Let's use rename_files
to modify them.
['ct1_skull_strip.nii.gz', 'flair_skull_strip.nii.gz', 'seg_mask.nii.gz', 't1_skull_strip.nii.gz', 't2_skull_strip.nii.gz']
old_names = ['ct1_skull_strip.nii.gz', 'flair_skull_strip.nii.gz', 'seg_mask.nii.gz', 't1_skull_strip.nii.gz', 't2_skull_strip.nii.gz']
new_names = ['t1ce.nii.gz', 'flair.nii.gz', 'seg.nii.gz', 't1.nii.gz', 't2.nii.gz']

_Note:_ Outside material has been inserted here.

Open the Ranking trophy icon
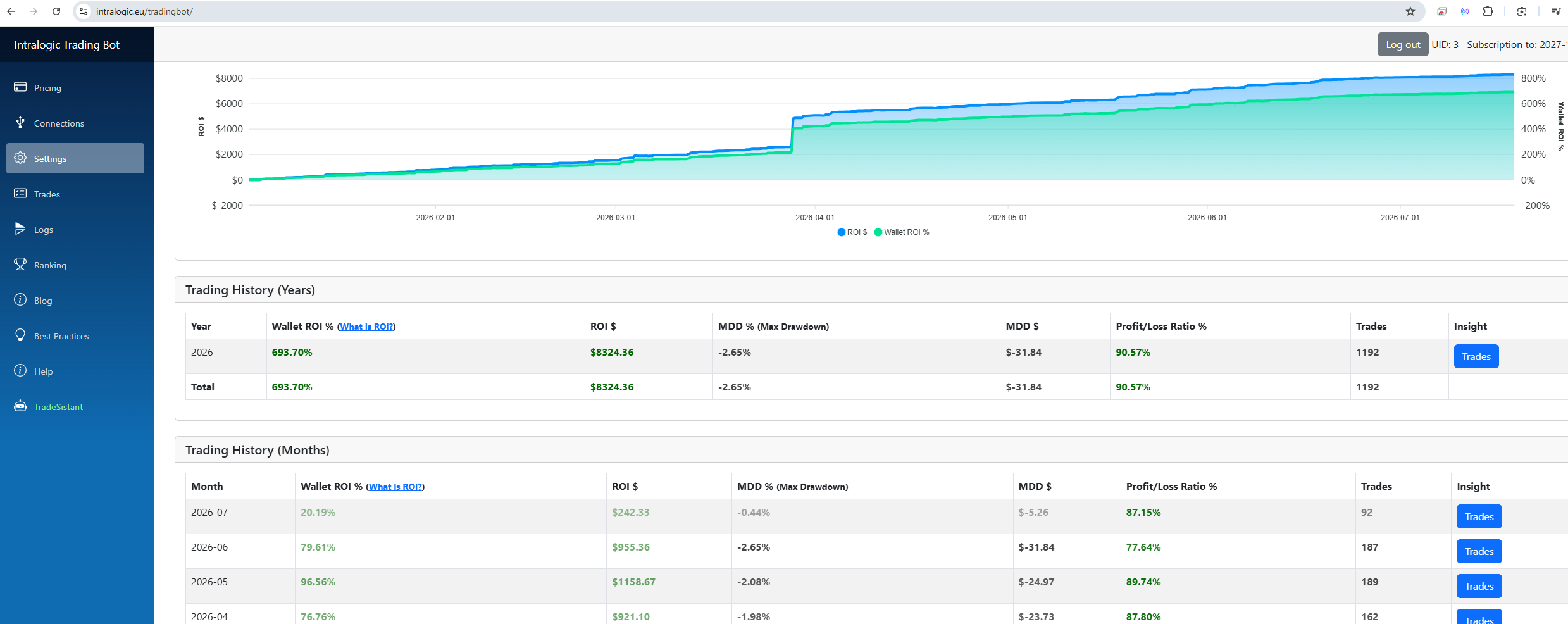The height and width of the screenshot is (624, 1568). click(20, 265)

for o, n in zip(old_names, new_names):
rename_files(
root_dir=root_data_path,
old_name=o,
new_name=n,
safe_mode=True
)
[SAFE MODE] Would rename: ./datasets/LUMIERE/Patient-012-week-016/ct1_skull_strip.nii.gz -> ./datasets/LUMIERE/Patient-012-week-016/t1ce.nii.gz
[SAFE MODE] Would rename: ./datasets/LUMIERE/Patient-023-week-001/ct1_skull_strip.nii.gz -> ./datasets/LUMIERE/Patient-023-week-001/t1ce.nii.gz
....
[SAFE MODE] Would rename: ./datasets/LUMIERE/Patient-077-week-083/t2_skull_strip.nii.gz -> ./datasets/LUMIERE/Patient-077-week-083/t2.nii.gz
for o, n in zip(old_names, new_names):
rename_files(
root_dir=root_data_path,
old_name=o,
new_name=n,
safe_mode=False
)
Additionally, to allow AUDIT to locate each image simply by the subject ID, we will name each image with the
corresponding subject identifier along with the sequence name. To do this, we will use the add_string_filenames
function, which allows us to add both suffixes and prefixes to specific files.
for subject in list_dirs(root_data_path):
add_string_filenames(
root_dir=os.path.join(root_data_path, subject),
prefix=f"{subject}_",
ext=None,
safe_mode=False
)
With this, we would have organized the project as required to work with AUDIT. Additionally, we recommend that the
images (sequences and segmentations provided by the medical experts) be placed in a directory called DATASET_images
,
so that the segmentations from each model are contained in the DATASET_seg
directory. Therefore, to conclude, we'll
rename the LUMIERE directory to LUMIERE_images
.
rename_directories(
root_dir="./datasets/",
old_name="LUMIERE",
new_name="LUMIERE_images",
safe_mode=False
)
Conclusion
By following these steps, we have successfully cleaned, organized, and standardized the LUMIERE dataset, making it ready for further analysis. The AUDIT library has provided a powerful toolkit for efficiently preprocessing and structuring the data.